Dataset entries
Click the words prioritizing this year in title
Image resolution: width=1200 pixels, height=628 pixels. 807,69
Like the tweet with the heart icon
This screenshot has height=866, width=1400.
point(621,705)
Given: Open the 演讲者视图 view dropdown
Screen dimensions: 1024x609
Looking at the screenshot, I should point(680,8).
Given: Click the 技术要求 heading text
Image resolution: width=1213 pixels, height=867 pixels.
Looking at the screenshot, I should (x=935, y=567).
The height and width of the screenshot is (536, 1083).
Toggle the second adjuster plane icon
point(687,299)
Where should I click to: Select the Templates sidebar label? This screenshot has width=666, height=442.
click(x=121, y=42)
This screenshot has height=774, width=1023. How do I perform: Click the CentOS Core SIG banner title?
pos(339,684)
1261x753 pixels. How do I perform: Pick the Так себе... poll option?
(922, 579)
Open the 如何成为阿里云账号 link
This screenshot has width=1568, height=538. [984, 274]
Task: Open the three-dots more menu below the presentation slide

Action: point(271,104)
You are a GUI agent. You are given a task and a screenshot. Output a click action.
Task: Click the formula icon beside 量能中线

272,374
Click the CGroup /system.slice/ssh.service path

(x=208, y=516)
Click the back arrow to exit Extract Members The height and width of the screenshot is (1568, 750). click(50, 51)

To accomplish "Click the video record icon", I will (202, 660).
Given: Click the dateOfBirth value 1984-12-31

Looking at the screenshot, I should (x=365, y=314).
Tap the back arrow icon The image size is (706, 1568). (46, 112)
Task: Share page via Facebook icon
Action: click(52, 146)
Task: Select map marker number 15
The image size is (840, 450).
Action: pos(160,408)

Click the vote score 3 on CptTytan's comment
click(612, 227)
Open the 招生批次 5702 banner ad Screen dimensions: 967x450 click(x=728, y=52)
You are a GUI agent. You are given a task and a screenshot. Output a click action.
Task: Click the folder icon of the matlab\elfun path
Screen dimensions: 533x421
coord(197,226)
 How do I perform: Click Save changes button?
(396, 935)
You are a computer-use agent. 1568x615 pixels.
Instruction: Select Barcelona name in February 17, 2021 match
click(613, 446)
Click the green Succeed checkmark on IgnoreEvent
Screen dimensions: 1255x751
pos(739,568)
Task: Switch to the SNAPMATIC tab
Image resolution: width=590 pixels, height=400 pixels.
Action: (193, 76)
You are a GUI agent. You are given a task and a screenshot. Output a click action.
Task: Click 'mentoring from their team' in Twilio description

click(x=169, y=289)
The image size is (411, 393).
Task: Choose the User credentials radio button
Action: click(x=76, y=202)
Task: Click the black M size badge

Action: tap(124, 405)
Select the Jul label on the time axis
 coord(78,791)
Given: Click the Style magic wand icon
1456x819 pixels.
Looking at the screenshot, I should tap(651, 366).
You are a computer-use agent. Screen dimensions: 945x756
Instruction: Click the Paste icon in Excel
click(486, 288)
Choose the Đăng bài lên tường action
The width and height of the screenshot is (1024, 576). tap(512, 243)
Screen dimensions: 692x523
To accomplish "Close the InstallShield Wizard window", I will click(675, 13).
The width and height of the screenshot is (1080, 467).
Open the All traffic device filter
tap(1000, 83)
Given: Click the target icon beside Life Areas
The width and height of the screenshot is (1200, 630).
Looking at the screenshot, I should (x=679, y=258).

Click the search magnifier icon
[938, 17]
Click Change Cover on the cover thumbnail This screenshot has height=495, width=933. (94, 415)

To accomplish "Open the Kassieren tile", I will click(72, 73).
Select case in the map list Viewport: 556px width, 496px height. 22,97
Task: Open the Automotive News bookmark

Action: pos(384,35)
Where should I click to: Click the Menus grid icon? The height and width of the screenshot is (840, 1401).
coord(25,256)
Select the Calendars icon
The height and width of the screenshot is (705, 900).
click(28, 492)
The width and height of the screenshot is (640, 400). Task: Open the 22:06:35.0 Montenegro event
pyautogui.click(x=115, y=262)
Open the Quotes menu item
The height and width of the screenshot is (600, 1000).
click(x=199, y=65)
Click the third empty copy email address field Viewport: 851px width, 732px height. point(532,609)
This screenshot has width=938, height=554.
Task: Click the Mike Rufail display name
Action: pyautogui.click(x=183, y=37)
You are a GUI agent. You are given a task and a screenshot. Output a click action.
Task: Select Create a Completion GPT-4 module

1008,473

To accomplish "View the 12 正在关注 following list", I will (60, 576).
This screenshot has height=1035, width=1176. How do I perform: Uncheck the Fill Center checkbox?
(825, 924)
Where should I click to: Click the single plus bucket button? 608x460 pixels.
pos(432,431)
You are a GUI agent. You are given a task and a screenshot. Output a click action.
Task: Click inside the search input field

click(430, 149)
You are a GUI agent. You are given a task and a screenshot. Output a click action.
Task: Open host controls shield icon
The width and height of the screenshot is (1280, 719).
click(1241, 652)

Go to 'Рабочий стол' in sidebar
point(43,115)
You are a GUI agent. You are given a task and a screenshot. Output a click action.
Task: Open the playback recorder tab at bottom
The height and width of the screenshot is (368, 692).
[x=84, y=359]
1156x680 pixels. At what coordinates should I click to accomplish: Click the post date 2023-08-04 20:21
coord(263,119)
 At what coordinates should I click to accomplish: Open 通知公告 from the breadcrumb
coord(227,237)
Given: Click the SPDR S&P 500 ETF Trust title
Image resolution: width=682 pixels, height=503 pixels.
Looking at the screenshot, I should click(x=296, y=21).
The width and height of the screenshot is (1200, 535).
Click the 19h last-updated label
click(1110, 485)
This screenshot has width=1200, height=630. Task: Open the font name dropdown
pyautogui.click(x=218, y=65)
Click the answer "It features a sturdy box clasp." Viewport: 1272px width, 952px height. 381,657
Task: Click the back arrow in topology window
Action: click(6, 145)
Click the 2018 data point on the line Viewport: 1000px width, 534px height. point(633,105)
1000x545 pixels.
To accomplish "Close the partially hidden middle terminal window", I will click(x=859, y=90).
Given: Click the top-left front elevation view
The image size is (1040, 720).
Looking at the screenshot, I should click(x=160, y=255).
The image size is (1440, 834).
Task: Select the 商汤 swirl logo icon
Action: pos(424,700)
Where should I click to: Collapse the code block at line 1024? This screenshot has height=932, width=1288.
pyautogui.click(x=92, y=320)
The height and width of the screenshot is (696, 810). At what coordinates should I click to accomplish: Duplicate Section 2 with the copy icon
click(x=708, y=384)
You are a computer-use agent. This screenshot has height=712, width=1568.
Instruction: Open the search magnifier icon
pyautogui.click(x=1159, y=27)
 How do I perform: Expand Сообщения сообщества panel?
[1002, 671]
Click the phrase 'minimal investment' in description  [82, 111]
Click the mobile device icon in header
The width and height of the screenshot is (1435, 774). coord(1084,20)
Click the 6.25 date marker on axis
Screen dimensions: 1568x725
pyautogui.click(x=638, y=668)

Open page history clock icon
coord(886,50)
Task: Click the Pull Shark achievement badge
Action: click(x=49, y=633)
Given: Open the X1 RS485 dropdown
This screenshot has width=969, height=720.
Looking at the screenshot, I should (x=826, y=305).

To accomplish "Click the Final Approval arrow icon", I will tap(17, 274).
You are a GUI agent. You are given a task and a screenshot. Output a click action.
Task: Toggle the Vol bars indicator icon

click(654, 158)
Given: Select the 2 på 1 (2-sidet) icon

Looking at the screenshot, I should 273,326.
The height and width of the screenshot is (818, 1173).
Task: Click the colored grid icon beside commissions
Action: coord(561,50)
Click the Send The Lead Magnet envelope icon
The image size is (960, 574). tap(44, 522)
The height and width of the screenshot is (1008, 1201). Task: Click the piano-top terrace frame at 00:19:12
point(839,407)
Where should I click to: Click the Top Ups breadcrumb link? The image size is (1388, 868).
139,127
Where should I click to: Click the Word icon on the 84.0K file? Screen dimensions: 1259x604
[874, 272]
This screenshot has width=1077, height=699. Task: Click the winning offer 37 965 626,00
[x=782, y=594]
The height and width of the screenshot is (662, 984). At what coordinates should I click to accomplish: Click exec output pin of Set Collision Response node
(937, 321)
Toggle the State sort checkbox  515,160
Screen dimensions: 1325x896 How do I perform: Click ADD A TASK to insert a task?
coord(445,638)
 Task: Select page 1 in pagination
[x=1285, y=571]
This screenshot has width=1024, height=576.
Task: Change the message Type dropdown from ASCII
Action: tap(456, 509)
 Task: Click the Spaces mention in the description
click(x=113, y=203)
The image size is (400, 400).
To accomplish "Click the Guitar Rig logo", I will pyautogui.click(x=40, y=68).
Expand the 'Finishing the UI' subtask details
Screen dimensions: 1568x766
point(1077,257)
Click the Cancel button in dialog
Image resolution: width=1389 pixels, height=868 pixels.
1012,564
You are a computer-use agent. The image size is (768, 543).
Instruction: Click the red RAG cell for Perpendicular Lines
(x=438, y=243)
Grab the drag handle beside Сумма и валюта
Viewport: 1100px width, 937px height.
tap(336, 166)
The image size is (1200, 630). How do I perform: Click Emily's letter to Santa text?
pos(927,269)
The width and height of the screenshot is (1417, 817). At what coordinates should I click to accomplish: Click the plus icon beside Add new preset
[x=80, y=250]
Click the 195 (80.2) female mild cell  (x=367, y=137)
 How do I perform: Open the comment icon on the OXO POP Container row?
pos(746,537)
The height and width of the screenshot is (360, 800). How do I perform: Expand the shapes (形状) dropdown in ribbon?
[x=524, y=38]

The task: Using the data above, transcribe the lines that run from the line with "At what coordinates should I click to accomplish: Open" to the line with "The width and height of the screenshot is (1200, 535).", both ends kept, and output nothing else.

Output below:
 At what coordinates should I click to accomplish: Open 通知公告 from the breadcrumb
coord(227,237)
Given: Click the SPDR S&P 500 ETF Trust title
Image resolution: width=682 pixels, height=503 pixels.
Looking at the screenshot, I should click(x=296, y=21).
The width and height of the screenshot is (1200, 535).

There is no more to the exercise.